Nuclear fusion is one of the most promising sources of clean energy out there - with little more than salt water, it offers limitless energy using the same reaction that powers our Sun.
Unlike nuclear fission, which is achieved by our current nuclear plants, and involves splitting the nucleus of an atom into smaller neutrons and nuclei, nuclear fusion generates huge amounts of energy when atoms are fused together at incredibly high temperatures. And it produces no radioactive waste or other byproducts.
Based on the longevity of our Sun, nuclear fusion also has the potential to supply humanity with energy for as long as we need it - if we can figure out how to harness the reaction, that is.
And that's a pretty big 'if', because scientists have been working on the problem for more than 60 years, and we're still a fair way off our goal.
The main challenge is that, in order to achieve controlled nuclear fusion, we have to actually recreate conditions inside the Sun. That means building a machine that's capable of producing and controlling a 100-million-degree-Celsius (180 million degree Fahrenheit) ball of plasma gas.
As you can imagine, that's easier said than done. But there are several nuclear fusion reactor designs in operation around the world right now that are trying their best, and the W 7-X is one of the most promising attemps.
Instead of trying to control plasma with just a 2D magnetic field, which is the approach used by the more common tokamak reactors, the stellerator works by generating twisted, 3D magnetic fields. 
This allows stellerators to control plasma without the need for any electrical current - which tokamaks rely on - and as a result, it makes stellerators more stable, because they can keep going even if the internal current is interrupted.
Well, that was the idea of its design, at least.
Despite the fact that the machine successfully controlled helium plasma in December 2015, and then the more challenging hydrogen plasma in February 2016, no one had shown that the magnetic field was actually working as it should be.

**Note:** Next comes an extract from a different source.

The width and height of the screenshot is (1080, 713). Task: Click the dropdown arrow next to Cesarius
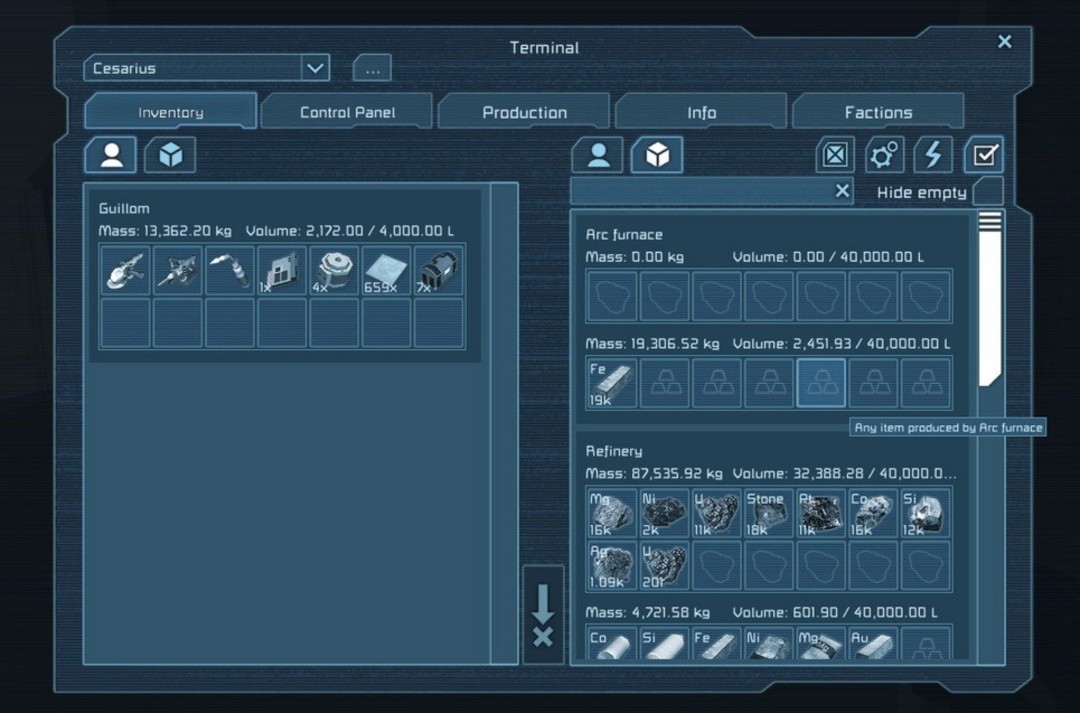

To measure it, a team of researchers from the US Department of Energy and the Max Planck Institute of Plasma Physics in Germany sent an electron beam along the magnetic field lines in the reactor.
Using a fluorescent rod, they swept through those lines and created light in the shape of the fields. The result, which you can see in the image above, shows the exact type of twisted magnetic fields that it was supposed to make.

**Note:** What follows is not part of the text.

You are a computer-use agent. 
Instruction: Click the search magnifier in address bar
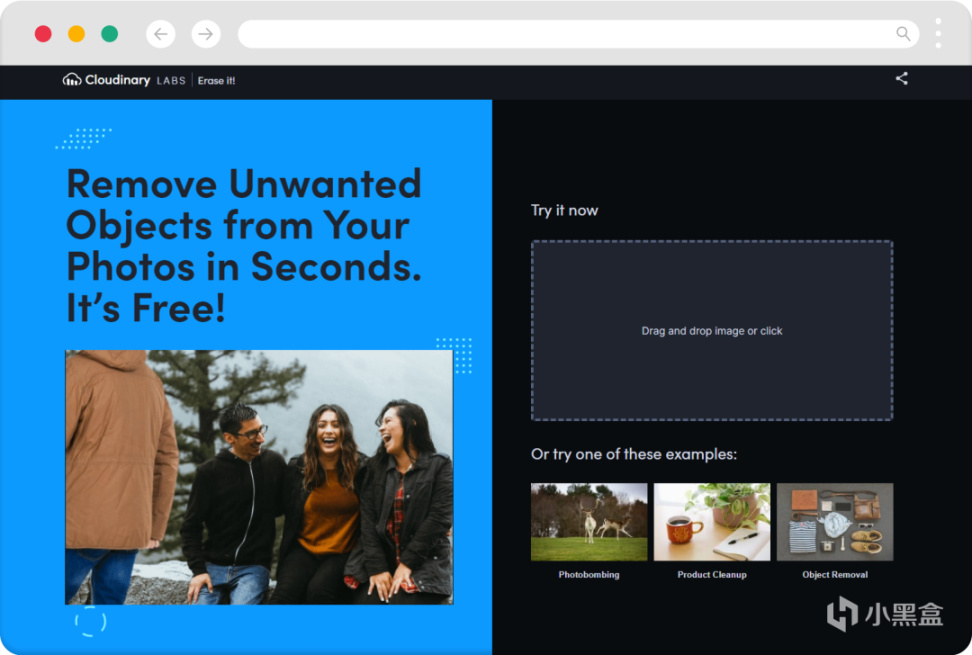coord(903,33)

"We've confirmed that the magnetic cage that we've built works as designed," said one of the lead researchers, Sam Lazerson from the US Department of Energy's Princeton Plasma Physics Laboratory.
Despite this success, W 7-X isn't actually intended to generate electricity from nuclear fusion - it's simply a proof of concept to show that it could work.

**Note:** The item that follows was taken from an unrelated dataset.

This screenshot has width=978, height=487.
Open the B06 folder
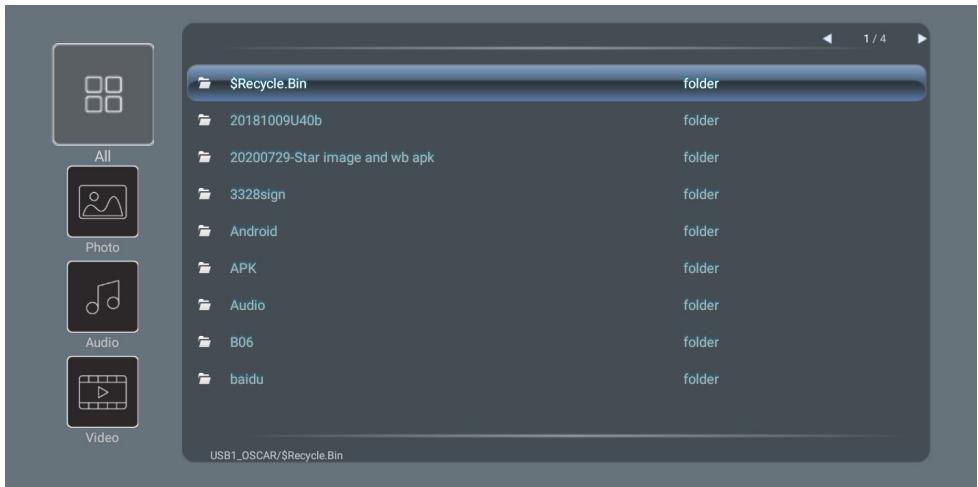coord(556,342)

In 2019, the reactor will begin to use deuterium instead of hydrogen to produce actual fusion reactions inside the machine, but it won't be capable of generating more energy than it current requires to run. 
That's something that the next-generation of stellerators will hopefully overcome. "The task has just started," explain the researchers in a press release.
It's not something that will happen tomorrow, but it's an incredibly exciting time for nuclear fusion, with W 7-X officially competing with France's ITER tokamak reactor - both of which have been able to trap plasma for long enough for fusion to occur.
The real question now is, which of these machines will be the first to bring us efficient power from nuclear fusion? We can't wait to find out.
The research has been published in Nature Communications.